Below are some records. Repeat exactly the lines from the one containing "Open the font color dropdown arrow" through the final line.

Records from a dataset:
▼
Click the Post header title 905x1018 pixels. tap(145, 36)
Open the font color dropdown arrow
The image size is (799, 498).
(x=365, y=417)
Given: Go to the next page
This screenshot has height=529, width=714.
▲
- EXERCISE ANSWER
Open the font color dropdown arrow
The image size is (799, 498).
(x=365, y=417)
Given: Go to the next page
This screenshot has height=529, width=714.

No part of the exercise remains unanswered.